Thursday, November 26, 2015

HERE WE GO

HERE WE GO
National Theatre at the Lyttleton

25.11.2015
A new play by Caryl Churchill. Brief, even for a one-act offering. Tripartite. First, the “funeral party for a man with an adventurous past” - drinking champagne in hospital is mentioned.
Mourners stand around awkwardly, wine-glass in hand, making small talk interspersed with intimations of their own mortality – or pithy autopsies – and recollections of the departed. Rarely is a sentence finished, but instead of a naturalistic blending or overlapping, each speaker seems to apply the brakes – a disconcerting effect.
Then a masterly monologue by the dead man – a disembodied torso in the darkness – a confusion of ideas about the [possibly overpopulated] afterlife: Chiron, Valhalla, Purgatory. A powerful performance from Patrick Godfrey. 

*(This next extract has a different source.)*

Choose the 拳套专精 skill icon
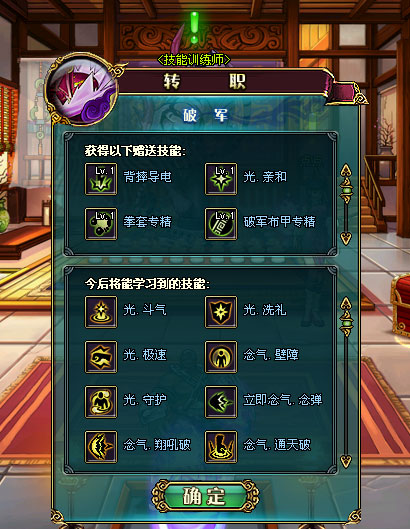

Then an extended image – Godfrey again, with a patient Hazel Holder – perhaps of end-of-life futility, or perhaps eternal damnation, echoing Marlowe's Faustus -  “Why this is hellnor am I out of it.”
Too much of an eternity for some, exiting early through the Lyttleton doors before the final fade to black.
Dominic Cooke's uncomplicated direction lets Churchill speak, though I'm not sure what she's getting at in this black triptych.

1 comment:

Anonymous said...

A superficial and tedious view of the demise of a superficial man. She must have written it one evening when she'd had a row with her mother, had sciatica and the internet was down. Samuel Beckett and Haas at Covent Garden recently (Morgen und Abend) produced worthwhile works of arton a similar theme.